Dataset entries:

+===+

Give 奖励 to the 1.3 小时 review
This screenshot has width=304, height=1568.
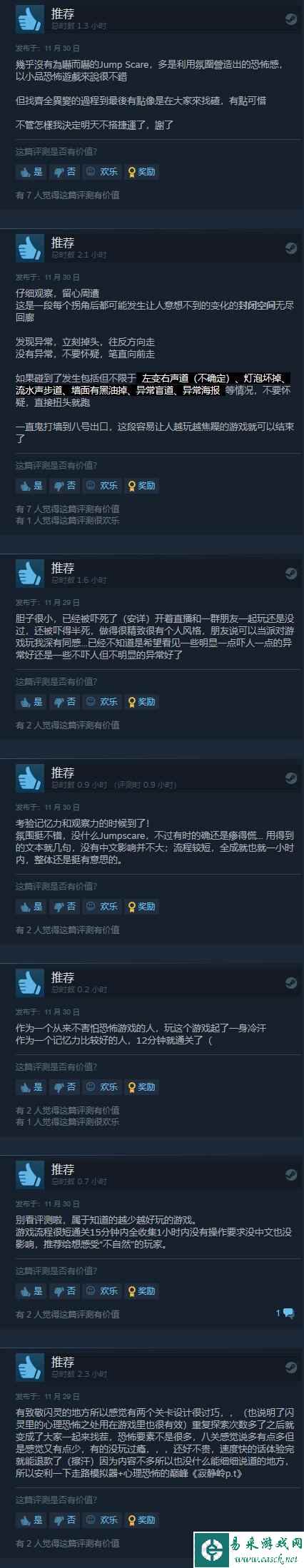[141, 172]
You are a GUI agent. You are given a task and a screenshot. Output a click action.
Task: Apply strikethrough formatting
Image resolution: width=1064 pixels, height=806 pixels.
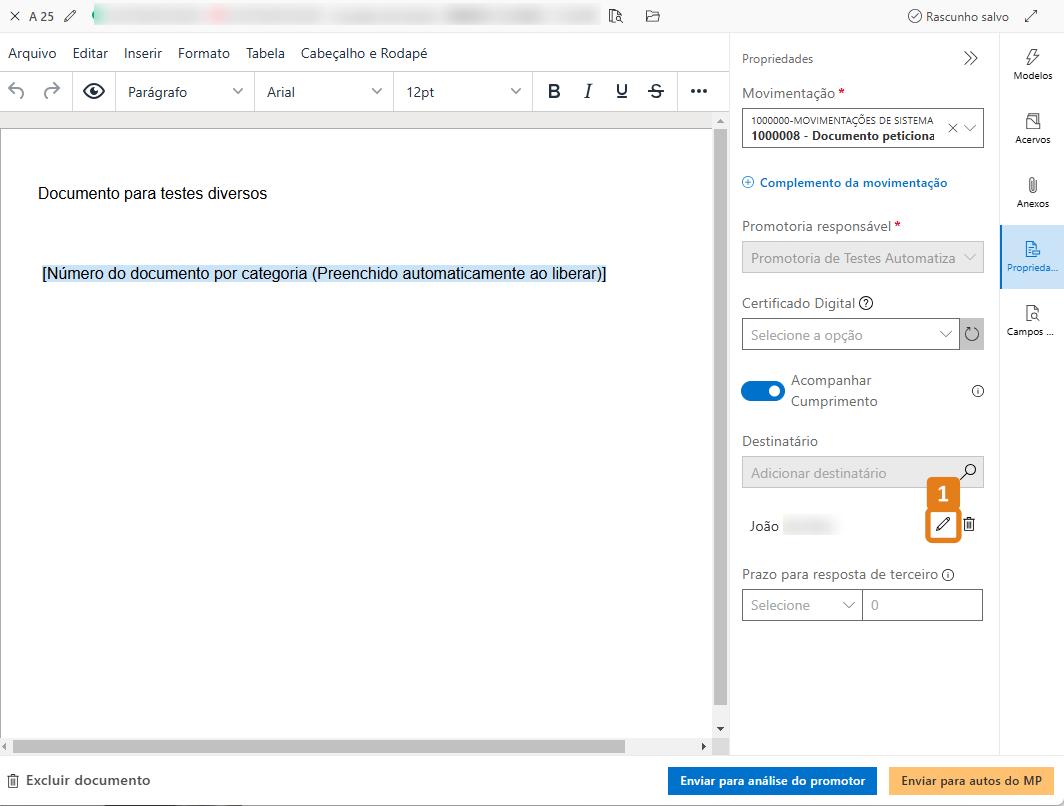point(655,90)
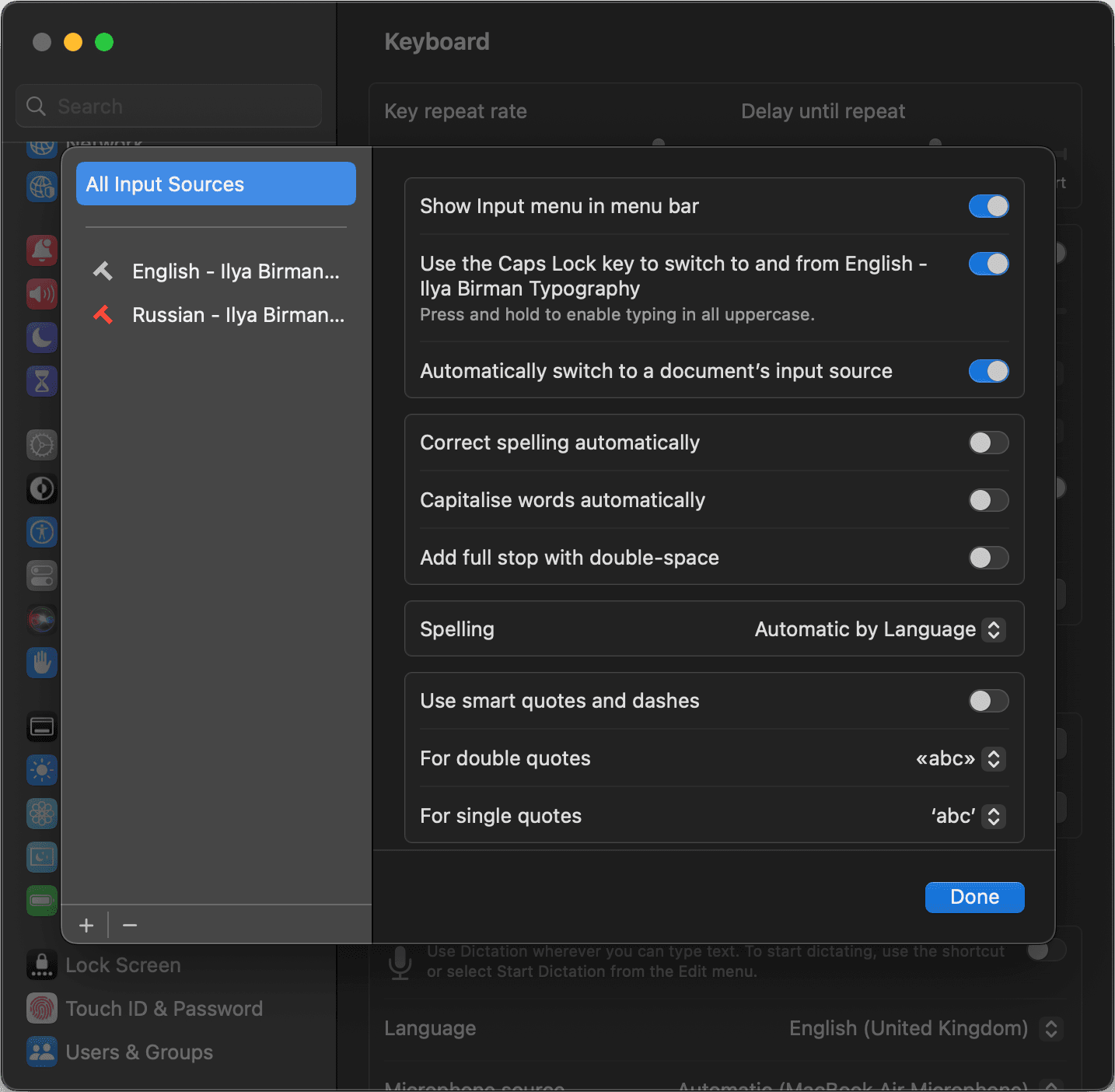Click the Accessibility icon in sidebar
This screenshot has width=1115, height=1092.
click(x=42, y=532)
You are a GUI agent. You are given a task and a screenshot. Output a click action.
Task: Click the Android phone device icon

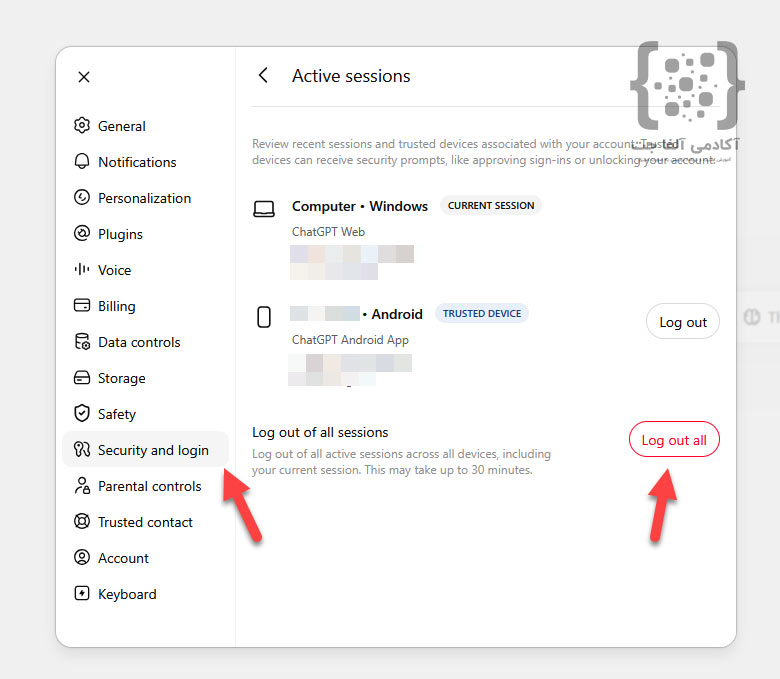pos(264,317)
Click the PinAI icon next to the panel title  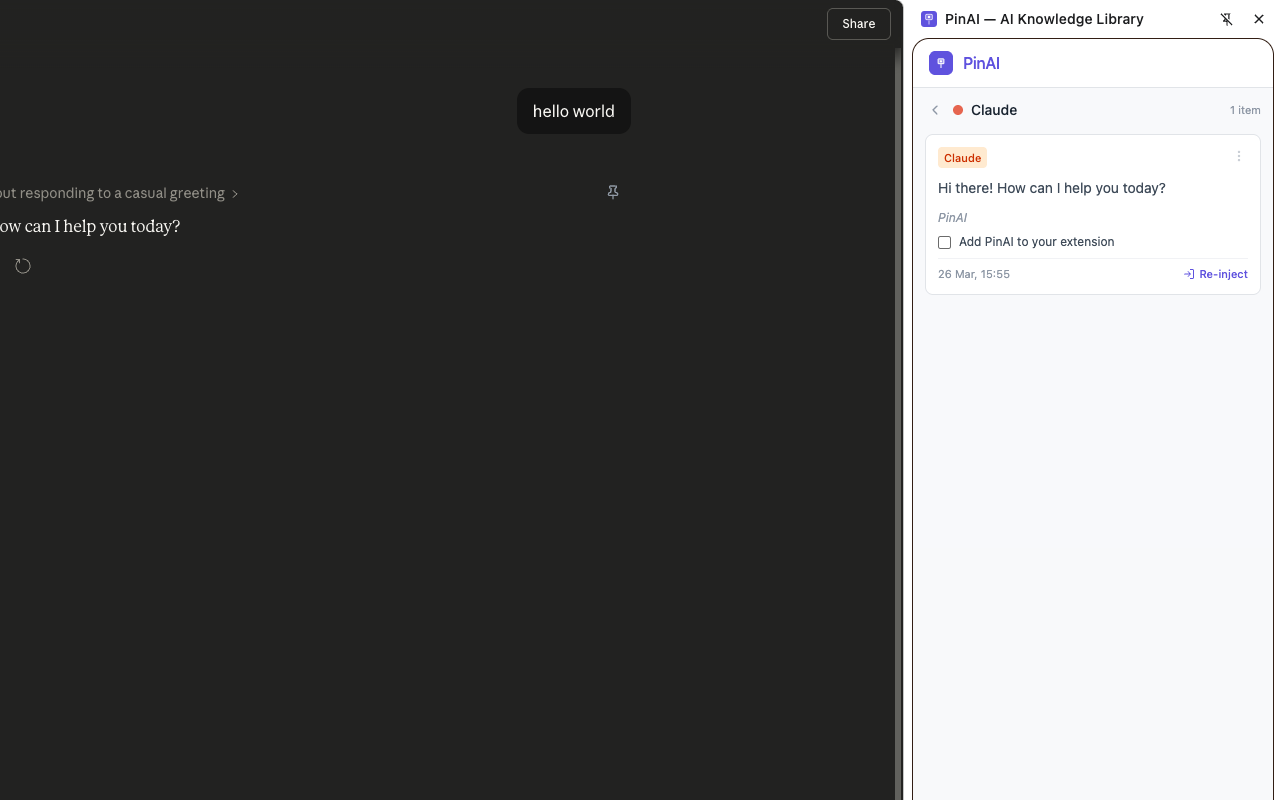click(941, 63)
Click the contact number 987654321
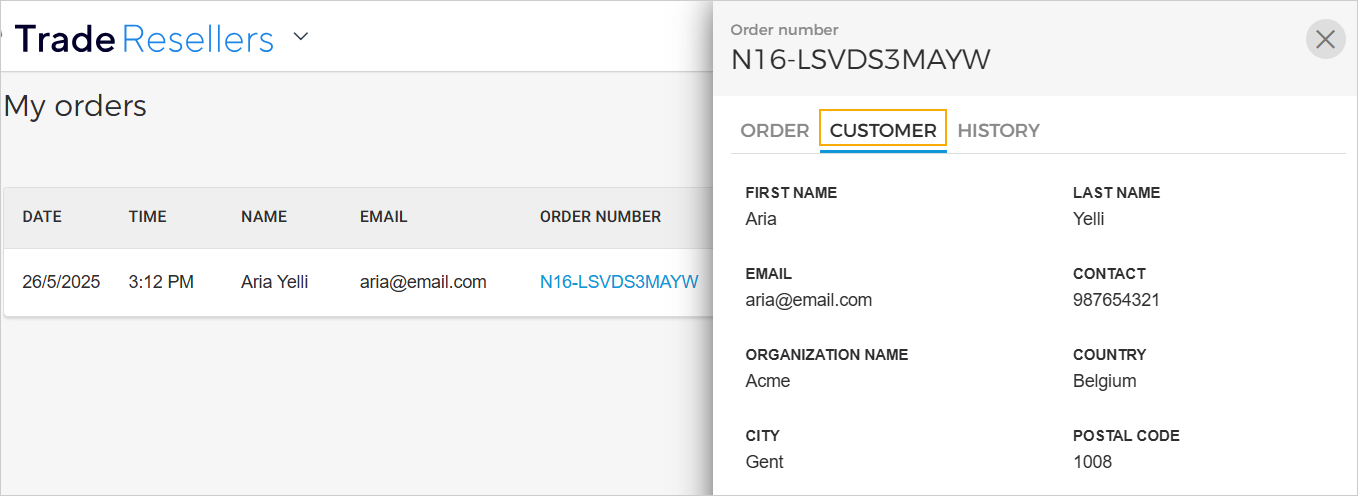 click(x=1116, y=300)

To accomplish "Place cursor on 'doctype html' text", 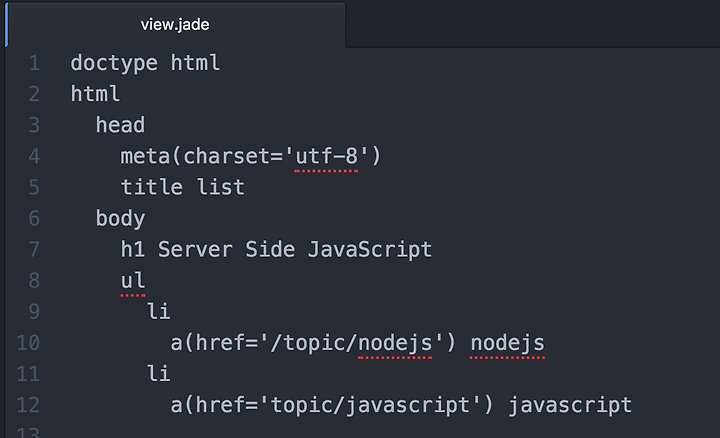I will [x=145, y=63].
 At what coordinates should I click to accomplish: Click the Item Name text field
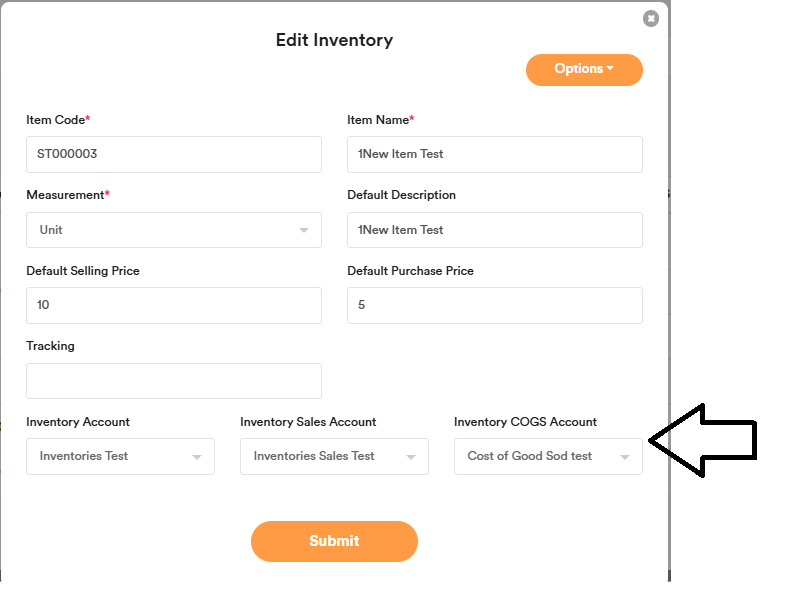(x=494, y=154)
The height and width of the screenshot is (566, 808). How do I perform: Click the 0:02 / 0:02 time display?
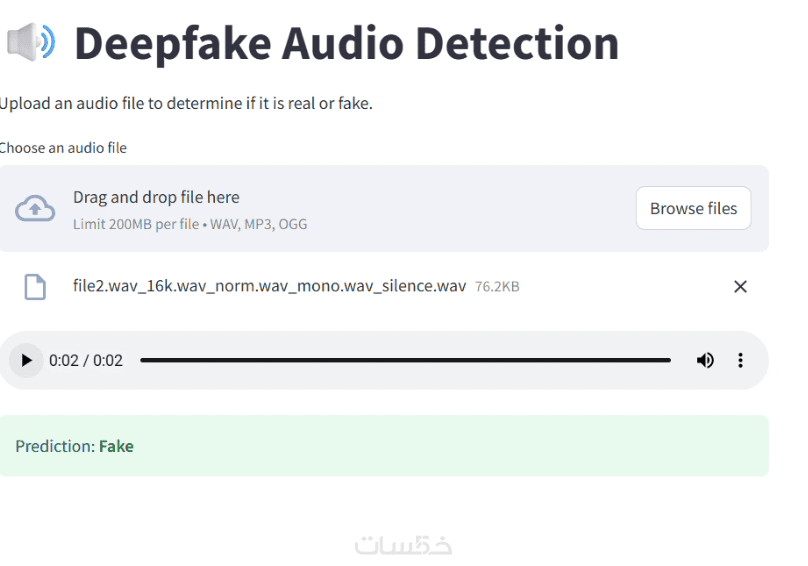[x=86, y=360]
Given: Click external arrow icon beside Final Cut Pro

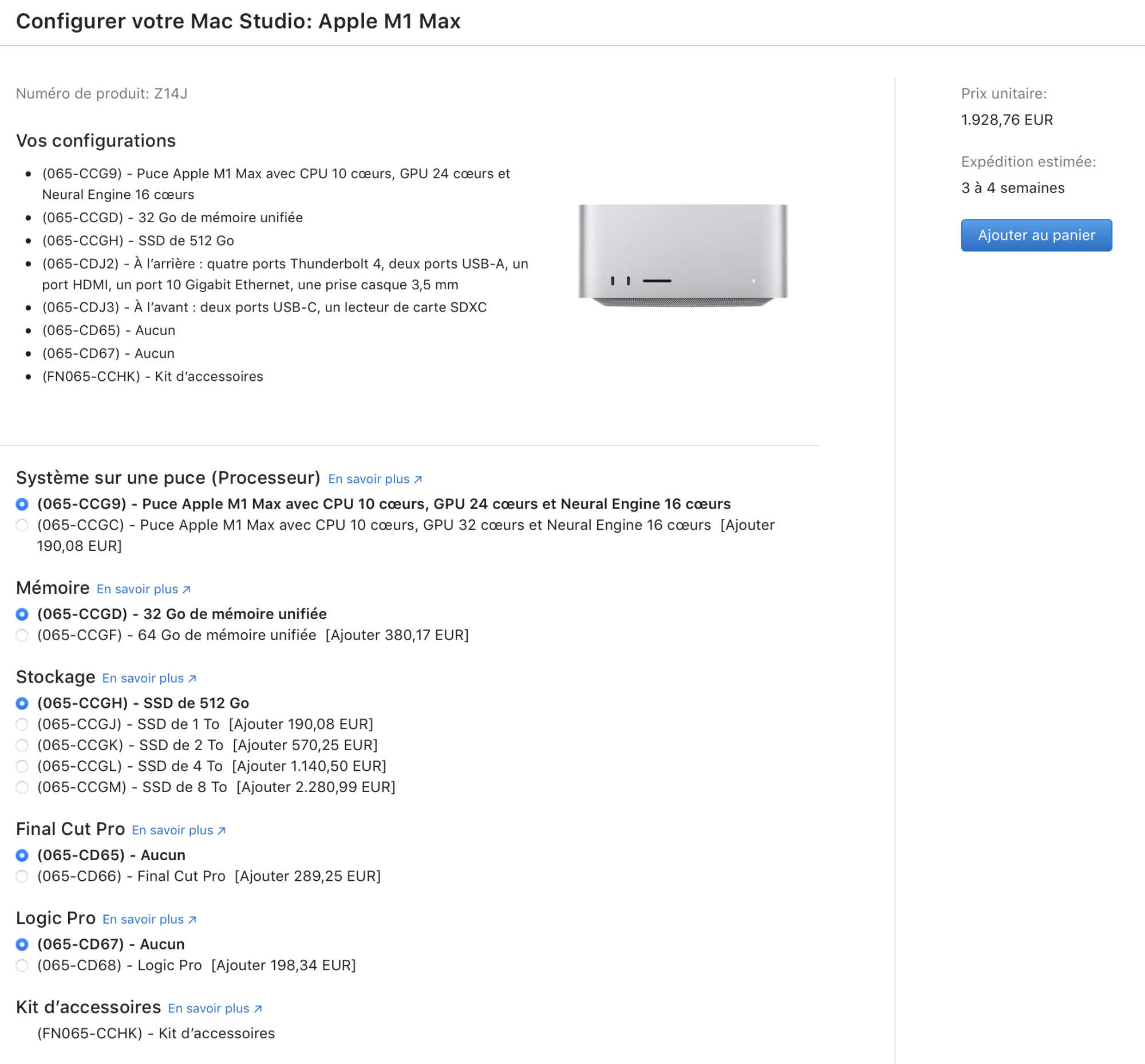Looking at the screenshot, I should pyautogui.click(x=222, y=831).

+===+

Problem to work on:
Exactly as they appear, repeat the lines from the one containing "At what coordinates" through the last line of the entries, counting both ends. Pictures stay out.

Answer below:
 At what coordinates should I click to accomplish: Click the Item Name text field
(x=494, y=154)
The height and width of the screenshot is (566, 808). How do I perform: Click the 0:02 / 0:02 time display?
[x=86, y=360]
Given: Click external arrow icon beside Final Cut Pro

Looking at the screenshot, I should pyautogui.click(x=222, y=831).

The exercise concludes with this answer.